Как только машины окончательно остановились, повязки были развязаны. Генерал обнаружил, что очутился в тускло освещенном ангаре. Рядом стояли несколько бронетранспортеров, джипов и санитарный автобус. У стены высилась батарея зеленых бочек с горючим. А чуть подальше маячили четыре боевика с автоматами наперевес. Они охраняли стальную дверь, покрашенную в два цвета: черный и красный. Именно туда и направился замкомфронта. Примак пошагал следом за ним.

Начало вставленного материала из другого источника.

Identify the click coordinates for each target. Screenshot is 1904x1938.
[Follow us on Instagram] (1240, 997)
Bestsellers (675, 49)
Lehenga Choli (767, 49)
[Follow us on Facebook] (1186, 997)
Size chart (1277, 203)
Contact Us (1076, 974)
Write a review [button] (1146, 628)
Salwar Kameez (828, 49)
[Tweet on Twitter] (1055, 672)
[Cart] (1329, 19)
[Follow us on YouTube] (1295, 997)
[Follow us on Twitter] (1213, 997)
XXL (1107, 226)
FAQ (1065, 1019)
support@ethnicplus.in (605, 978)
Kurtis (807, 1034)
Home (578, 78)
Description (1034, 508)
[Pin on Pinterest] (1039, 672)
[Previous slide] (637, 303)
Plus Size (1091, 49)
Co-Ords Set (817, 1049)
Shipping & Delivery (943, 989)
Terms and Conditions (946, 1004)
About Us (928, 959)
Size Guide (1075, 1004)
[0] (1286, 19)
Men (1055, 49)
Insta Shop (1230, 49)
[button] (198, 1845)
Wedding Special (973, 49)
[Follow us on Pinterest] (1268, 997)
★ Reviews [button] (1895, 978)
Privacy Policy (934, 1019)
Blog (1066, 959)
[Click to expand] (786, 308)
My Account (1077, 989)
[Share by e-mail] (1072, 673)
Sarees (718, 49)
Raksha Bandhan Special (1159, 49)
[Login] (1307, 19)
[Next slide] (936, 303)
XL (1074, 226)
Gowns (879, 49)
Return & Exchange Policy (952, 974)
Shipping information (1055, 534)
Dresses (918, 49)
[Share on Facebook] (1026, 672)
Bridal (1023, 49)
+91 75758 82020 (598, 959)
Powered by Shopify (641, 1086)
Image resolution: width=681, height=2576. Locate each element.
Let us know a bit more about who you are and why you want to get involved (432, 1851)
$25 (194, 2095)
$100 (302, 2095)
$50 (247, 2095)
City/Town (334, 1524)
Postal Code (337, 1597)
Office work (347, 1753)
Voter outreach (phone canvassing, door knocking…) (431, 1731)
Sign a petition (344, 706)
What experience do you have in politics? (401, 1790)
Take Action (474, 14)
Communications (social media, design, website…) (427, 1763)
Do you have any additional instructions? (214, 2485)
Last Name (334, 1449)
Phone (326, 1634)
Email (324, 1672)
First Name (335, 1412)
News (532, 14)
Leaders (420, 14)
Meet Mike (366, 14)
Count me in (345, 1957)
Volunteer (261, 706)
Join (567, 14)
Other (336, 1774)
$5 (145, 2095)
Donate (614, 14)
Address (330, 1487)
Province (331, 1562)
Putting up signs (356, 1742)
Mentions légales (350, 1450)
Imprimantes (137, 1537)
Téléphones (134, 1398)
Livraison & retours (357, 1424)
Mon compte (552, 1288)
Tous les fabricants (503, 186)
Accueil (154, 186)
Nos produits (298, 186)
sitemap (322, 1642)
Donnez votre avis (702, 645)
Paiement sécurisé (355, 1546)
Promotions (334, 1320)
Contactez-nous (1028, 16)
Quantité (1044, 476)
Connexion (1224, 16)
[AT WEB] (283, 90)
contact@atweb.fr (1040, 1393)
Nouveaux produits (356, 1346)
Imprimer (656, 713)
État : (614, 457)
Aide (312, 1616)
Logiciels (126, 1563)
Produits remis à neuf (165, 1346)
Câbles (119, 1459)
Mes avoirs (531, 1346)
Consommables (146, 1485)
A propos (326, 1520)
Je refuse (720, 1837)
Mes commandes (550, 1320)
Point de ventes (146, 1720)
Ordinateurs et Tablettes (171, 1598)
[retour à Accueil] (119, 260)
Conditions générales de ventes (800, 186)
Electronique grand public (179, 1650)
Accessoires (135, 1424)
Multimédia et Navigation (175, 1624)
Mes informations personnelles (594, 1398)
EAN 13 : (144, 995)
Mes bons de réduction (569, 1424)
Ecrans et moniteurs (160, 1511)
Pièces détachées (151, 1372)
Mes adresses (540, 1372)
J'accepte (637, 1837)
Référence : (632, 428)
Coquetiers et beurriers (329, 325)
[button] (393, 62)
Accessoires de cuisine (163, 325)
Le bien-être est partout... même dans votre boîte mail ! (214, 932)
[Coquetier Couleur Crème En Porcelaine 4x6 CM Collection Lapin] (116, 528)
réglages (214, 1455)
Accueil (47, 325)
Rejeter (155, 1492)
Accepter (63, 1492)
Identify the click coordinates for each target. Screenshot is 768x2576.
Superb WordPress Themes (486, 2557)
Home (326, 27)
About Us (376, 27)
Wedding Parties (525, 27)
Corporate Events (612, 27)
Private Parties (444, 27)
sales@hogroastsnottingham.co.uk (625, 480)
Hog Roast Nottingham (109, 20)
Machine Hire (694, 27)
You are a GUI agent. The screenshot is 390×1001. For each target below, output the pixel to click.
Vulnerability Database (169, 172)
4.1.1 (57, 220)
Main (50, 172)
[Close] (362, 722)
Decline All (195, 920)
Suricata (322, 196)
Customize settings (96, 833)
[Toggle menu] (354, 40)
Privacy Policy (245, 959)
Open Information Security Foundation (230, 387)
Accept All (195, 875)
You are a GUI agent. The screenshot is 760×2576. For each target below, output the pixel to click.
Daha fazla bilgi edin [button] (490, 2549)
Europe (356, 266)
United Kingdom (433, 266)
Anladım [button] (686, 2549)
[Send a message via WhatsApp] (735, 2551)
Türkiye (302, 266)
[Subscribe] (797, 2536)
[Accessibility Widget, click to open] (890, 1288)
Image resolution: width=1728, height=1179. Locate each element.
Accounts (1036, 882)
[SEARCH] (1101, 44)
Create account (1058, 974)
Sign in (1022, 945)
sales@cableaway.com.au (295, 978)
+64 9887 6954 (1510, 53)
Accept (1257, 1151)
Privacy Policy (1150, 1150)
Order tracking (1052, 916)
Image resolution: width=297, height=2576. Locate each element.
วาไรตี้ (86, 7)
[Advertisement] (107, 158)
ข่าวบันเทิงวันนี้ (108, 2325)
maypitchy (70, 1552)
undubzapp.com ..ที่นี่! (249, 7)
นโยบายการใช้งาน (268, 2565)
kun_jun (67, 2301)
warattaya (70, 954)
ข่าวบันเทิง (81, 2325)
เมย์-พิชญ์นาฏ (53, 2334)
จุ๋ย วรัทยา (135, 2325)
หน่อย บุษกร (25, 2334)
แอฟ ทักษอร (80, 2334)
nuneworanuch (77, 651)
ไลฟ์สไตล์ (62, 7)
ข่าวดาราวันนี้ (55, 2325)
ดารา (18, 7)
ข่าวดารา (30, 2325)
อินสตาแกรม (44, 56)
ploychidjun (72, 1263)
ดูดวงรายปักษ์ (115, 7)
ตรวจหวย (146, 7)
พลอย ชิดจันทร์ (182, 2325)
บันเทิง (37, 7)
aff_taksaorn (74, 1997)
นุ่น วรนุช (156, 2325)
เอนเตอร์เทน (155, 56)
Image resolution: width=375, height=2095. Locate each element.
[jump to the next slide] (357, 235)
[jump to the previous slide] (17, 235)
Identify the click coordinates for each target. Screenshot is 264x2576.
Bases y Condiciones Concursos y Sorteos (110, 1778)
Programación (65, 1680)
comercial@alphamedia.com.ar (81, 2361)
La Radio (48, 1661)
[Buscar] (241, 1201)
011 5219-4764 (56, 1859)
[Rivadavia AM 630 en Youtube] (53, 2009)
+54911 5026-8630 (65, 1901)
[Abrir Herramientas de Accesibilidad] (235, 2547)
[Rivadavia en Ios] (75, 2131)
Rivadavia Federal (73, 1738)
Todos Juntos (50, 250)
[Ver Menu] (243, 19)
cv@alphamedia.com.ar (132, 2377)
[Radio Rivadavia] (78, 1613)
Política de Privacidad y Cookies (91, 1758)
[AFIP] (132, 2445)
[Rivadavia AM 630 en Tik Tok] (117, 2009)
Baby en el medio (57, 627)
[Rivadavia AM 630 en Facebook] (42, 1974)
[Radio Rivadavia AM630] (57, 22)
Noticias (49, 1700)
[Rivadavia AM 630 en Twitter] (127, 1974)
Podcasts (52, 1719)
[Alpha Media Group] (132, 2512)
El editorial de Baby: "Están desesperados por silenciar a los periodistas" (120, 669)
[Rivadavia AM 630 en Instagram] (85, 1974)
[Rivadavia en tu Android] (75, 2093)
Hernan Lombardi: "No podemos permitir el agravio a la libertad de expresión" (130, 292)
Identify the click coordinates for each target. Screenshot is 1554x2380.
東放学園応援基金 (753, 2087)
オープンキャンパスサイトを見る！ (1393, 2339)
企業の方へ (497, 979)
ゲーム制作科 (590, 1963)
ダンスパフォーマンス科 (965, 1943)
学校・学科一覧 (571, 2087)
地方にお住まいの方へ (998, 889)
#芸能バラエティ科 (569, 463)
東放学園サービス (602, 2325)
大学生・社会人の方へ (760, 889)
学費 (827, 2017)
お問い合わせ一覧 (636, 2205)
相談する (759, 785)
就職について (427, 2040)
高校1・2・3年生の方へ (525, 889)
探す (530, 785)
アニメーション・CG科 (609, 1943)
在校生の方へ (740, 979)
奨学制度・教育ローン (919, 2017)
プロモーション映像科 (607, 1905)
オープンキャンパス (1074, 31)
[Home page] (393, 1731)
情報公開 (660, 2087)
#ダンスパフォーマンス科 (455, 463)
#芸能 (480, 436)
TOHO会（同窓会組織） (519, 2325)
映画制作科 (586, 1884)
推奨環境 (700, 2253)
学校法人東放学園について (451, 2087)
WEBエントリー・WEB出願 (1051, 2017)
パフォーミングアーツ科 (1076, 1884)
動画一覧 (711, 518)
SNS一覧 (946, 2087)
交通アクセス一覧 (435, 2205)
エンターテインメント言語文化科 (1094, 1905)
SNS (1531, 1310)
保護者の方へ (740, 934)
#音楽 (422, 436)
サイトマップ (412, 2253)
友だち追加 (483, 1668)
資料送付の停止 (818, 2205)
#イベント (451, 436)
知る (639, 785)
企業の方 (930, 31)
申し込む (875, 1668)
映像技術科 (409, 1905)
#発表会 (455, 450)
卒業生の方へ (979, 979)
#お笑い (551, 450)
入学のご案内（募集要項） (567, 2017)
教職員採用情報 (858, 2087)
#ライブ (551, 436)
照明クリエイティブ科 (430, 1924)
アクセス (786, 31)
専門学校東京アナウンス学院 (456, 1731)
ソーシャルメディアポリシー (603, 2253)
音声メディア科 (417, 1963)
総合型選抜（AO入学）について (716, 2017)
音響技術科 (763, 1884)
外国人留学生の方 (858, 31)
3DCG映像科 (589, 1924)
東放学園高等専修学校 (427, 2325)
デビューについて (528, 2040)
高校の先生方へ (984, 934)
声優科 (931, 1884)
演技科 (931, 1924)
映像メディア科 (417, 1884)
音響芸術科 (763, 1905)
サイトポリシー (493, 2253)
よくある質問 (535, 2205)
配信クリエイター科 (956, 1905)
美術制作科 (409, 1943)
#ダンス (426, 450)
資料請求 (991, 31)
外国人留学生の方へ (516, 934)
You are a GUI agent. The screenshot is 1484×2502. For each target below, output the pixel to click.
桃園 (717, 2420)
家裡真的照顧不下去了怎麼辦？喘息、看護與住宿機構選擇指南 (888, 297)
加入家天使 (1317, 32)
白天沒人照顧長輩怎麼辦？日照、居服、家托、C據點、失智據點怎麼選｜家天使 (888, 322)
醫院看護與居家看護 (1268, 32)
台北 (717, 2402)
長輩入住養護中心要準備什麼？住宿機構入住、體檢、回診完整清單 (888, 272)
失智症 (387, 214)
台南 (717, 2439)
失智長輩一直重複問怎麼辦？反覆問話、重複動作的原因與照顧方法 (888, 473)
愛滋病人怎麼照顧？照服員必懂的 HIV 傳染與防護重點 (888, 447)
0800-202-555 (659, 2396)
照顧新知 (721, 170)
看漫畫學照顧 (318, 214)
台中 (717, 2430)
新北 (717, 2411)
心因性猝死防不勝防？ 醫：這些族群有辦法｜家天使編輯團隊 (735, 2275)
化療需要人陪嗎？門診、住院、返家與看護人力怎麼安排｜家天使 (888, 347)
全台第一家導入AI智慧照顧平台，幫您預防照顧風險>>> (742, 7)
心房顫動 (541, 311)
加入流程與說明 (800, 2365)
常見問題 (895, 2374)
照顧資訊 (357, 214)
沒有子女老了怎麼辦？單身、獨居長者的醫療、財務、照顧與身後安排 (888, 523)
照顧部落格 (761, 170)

Хабад в принципе был не против посмотреть с близкого расстояния на этого легендарного Примака перед тем, как его смелют аппаратные жёрнова ООН. Но главная цель встречи была иной, совершенно банальной: юн хотел потянуть время, рассчитывая, что Генсек уже в ближайшие часы будет вынужден снять “генерала Могилу”, а до тех пор Примака надо “притормозить”.

“Общественное мнение” на Юге сейчас полным ходом начали перенацеливать в надлежащем направлении – горы женских и детских трупов в любой ситуации зрелище впечатляющее, потрясут кого угодно. Но, к сожалению, больно велика инерция, и многолетние антихабадовские настроения в один день не рассеешь. Зато внутри самого “Спичечного коробка” процессы идут гораздо стремительней: страх замазаться, попав в одну компанию с уже “конченным” Примаком слишком силен. Страх потерять теплое местечко – тщательно обустроенное, любовно украшенное гнездышко – велик, он растет, множится и в конце концов обязательно сметет нынешнее командование миротворческих сил. Так думал Хабад и он был прав. Все это прекрасно понимал и Примак. Вопрос в том, какой процесс пойдет быстрее: срыв наступления Африканской Революции или разгром командования войск ООН-Лидер Революции дожидался генерал-лейтенанта в запасном бункере номер три. Он вовсе не готовил русскому каких-либо пакостей – на этот раз хотел обыграть его вчистую, в открытом бою. И дело отнюдь не в обвинениях, которые могут потом обрушиться на Хабада. “Чистая” победа была нужна ему самому, чтобы еще раз проверить свой гений, убедиться, что он может выиграть у сильнейшего противника, даже играя по ЕГО ПРАВИЛАМ.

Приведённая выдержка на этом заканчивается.